Re: Print correct startup cost for the group aggregate.

From: Ashutosh Bapat <ashutosh(dot)bapat(at)enterprisedb(dot)com>
To: Rushabh Lathia <rushabh(dot)lathia(at)gmail(dot)com>
Cc: Robert Haas <robertmhaas(at)gmail(dot)com>, PostgreSQL Hackers <pgsql-hackers(at)postgresql(dot)org>
Subject: Re: Print correct startup cost for the group aggregate.
Date: 2017-03-06 09:25:03
Message-ID: CAFjFpRfvJEsStm3trC7h_GGDPC-YMqaXMjGUHo5e4QMMtYRr5g@mail.gmail.com
Views: Raw Message | Whole Thread | Download mbox | Resend email
Thread:
Lists: pgsql-hackers

>
>
> I understood you reasoning of why startup_cost = input_startup_cost and not
> input_total_cost for aggregation by sorting. But what I didn't understand is
> how come higher startup cost for aggregation by sorting would force hash
> aggregation to be chosen? I am not clear about this part.
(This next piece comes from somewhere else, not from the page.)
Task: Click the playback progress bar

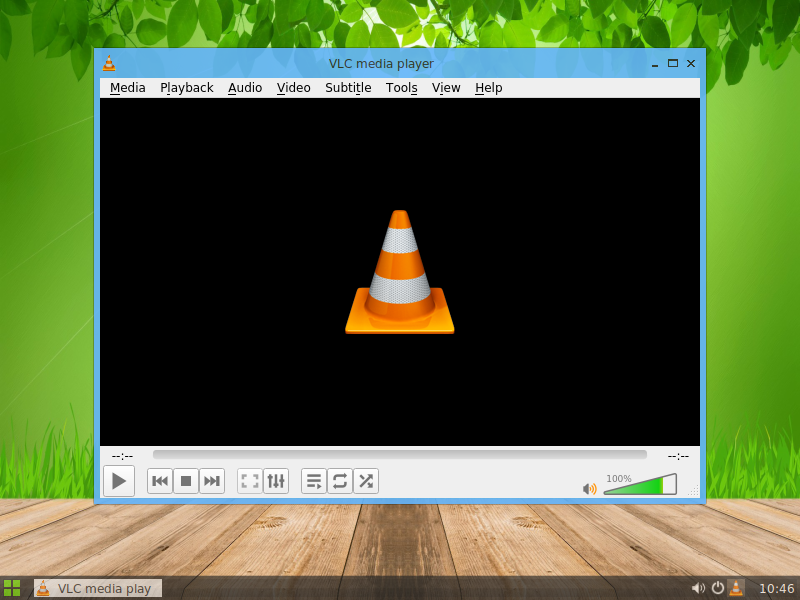Action: click(400, 455)
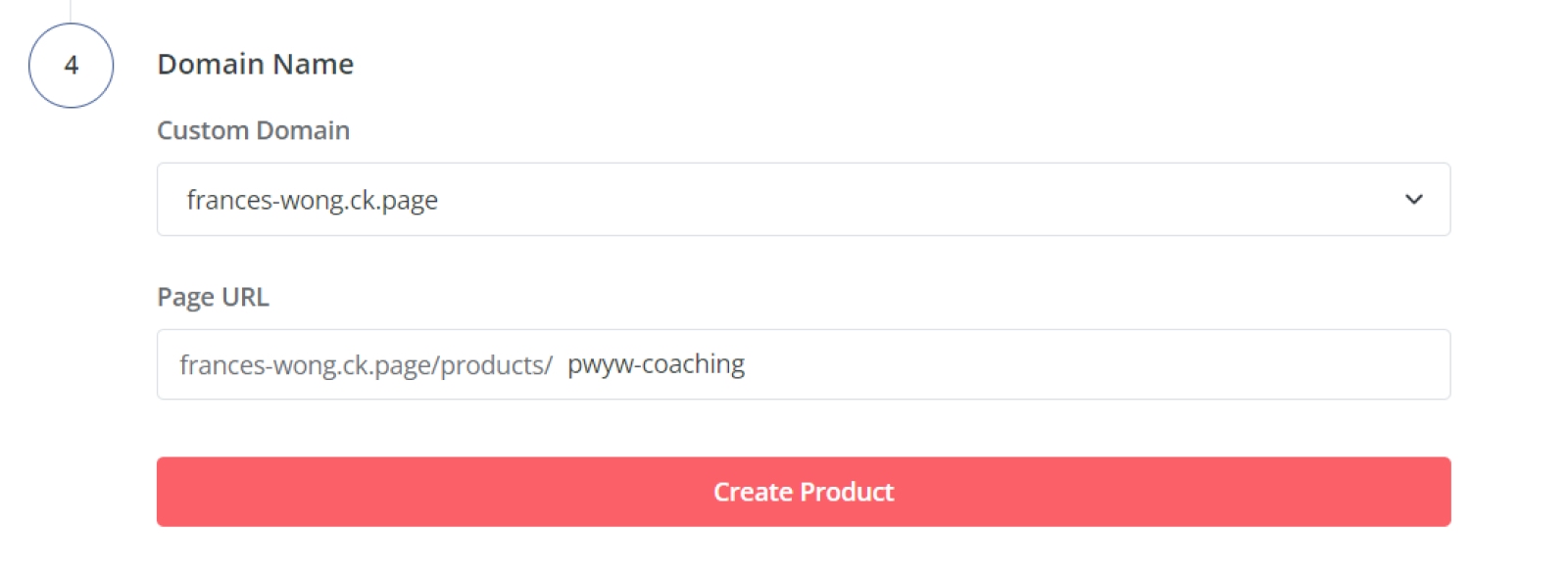Click the step connector line above circle 4
The width and height of the screenshot is (1568, 572).
pyautogui.click(x=71, y=10)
See this comment in cost_agg()
* Note: in this cost model, AGG_SORTED and AGG_HASHED have exactly the
* same total CPU cost, but AGG_SORTED has lower startup cost. If the
* input path is already sorted appropriately, AGG_SORTED should be
* preferred (since it has no risk of memory overflow).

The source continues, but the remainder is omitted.